The embodiment of the present disclosure is a combination of techniques/processes that may be adopted in 3GPP specification to create an end product.

A person having ordinary skill in the art understands that each of the units, algorithm, and steps described and disclosed in the embodiments of the present disclosure are realized using electronic hardware or combinations of software for computers and electronic hardware. Whether the functions run in hardware or software depends on the condition of the application and design requirement for a technical plan. A person having ordinary skill in the art may use different ways to realize the function for each specific application while such realizations should not go beyond the scope of the present disclosure. It is understood by a person having ordinary skill in the art that he/she may refer to the working processes of the system, device, and unit in the above-mentioned embodiment since the working processes of the above-mentioned system, device, and unit are basically the same. For easy description and simplicity, these working processes will not be detailed.

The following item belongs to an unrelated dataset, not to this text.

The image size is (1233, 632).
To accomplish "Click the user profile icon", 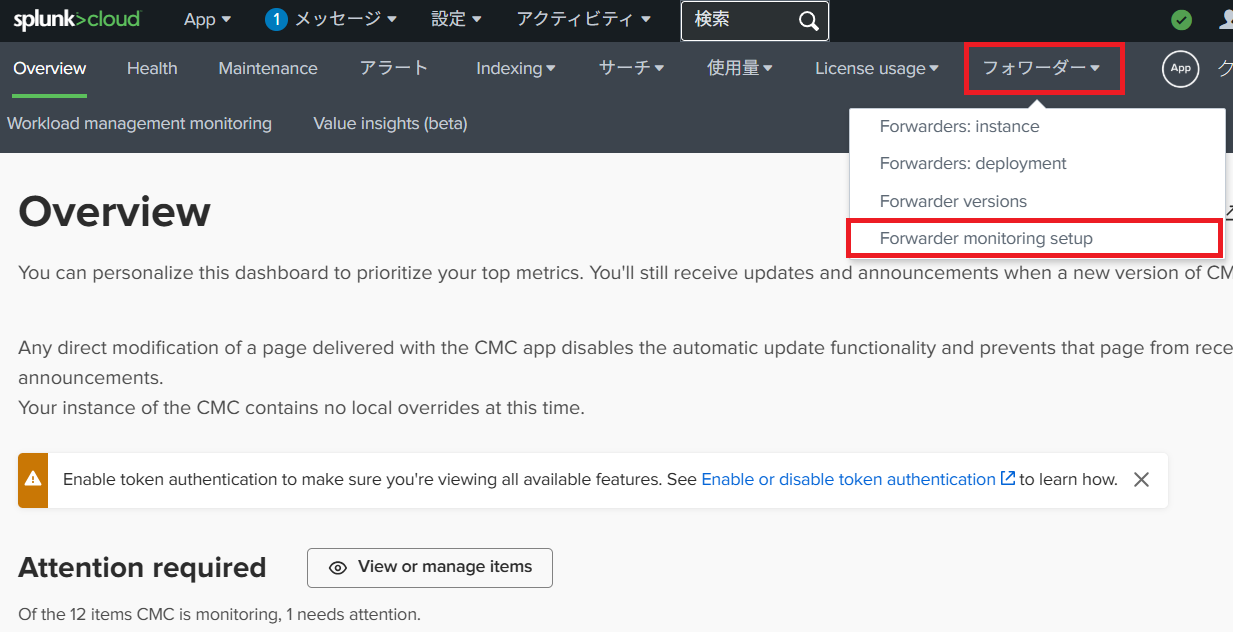I will (1226, 20).
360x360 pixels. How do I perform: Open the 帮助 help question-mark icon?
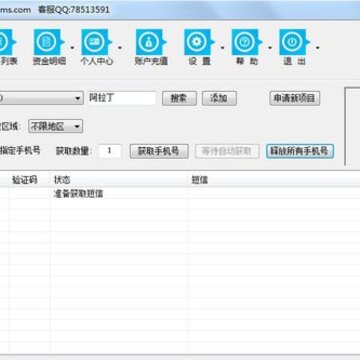(x=246, y=42)
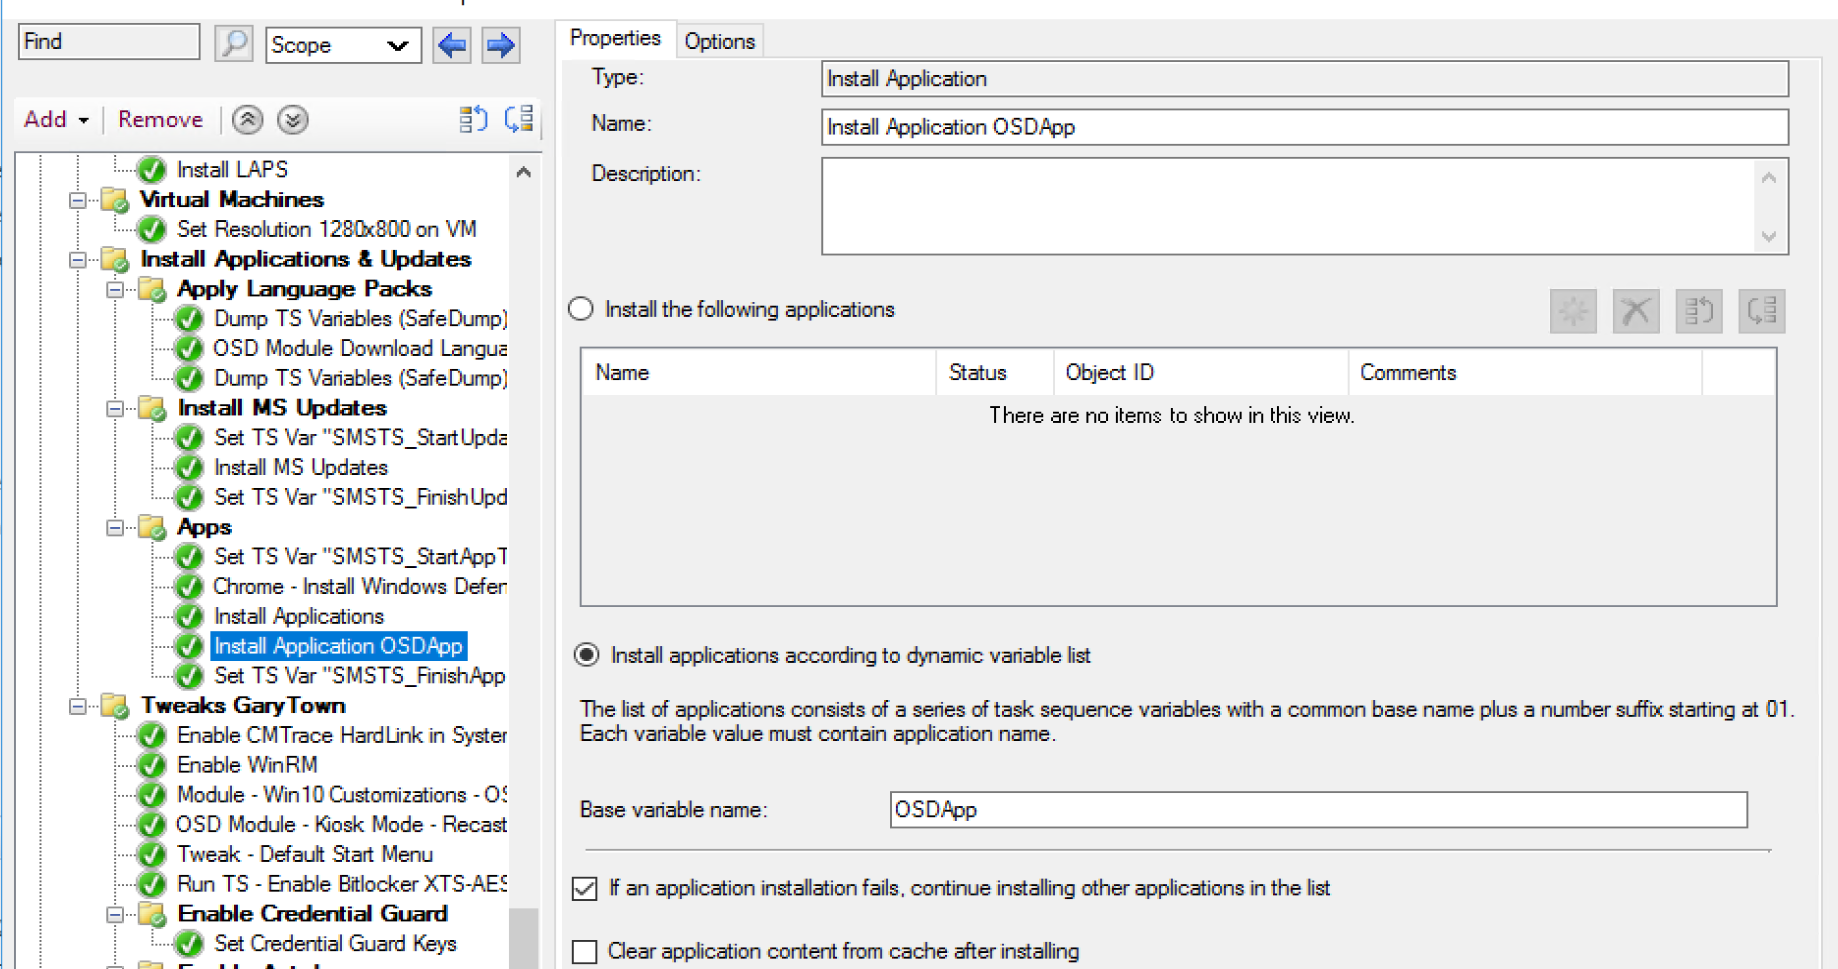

It is understood that the disclosed system, device, and method in the embodiments of the present disclosure may be realized in other ways. The above-mentioned embodiments are exemplary only. The division of the units is merely based on logical functions while other divisions exist in realization. It is possible that a plurality of units or components are combined or integrated into another system. It is also possible that some characteristics are omitted or skipped. On the other hand, the displayed or discussed mutual coupling, direct coupling, or communicative coupling operate through some ports, devices, or units whether indirectly or communicatively by ways of electrical, mechanical, or other kinds of forms.

The units as separating components for explanation are or are not physically separated. The units for display are or are not physical units, that is, located in one place or distributed on a plurality of network units. Some or all of the units are used according to the purposes of the embodiments. Moreover, each of the functional units in each of the embodiments may be integrated into one processing unit, physically independent, or integrated into one processing unit with two or more than two units.

If the software function unit is realized and used and sold as a product, it may be stored in a readable storage medium in a computer. Based on this understanding, the technical plan proposed by the present disclosure may be essentially or partially realized as the form of a software product. Or, one part of the technical plan beneficial to the conventional technology may be realized as the form of a software product. The software product in the computer is stored in a storage medium, including a plurality of commands for a computational device (such as a personal computer, a server, or a network device) to run all or some of the steps disclosed by the embodiments of the present disclosure. The storage medium includes a USB disk, a mobile hard disk, a read-only memory (ROM), a random access memory (RAM), a floppy disk, or other kinds of media capable of storing program codes.

While the present disclosure has been described in connection with what is considered the most practical and preferred embodiments, it is understood that the present disclosure is not limited to the disclosed embodiments but is intended to cover various arrangements made without departing from the scope of the broadest interpretation of the appended claims.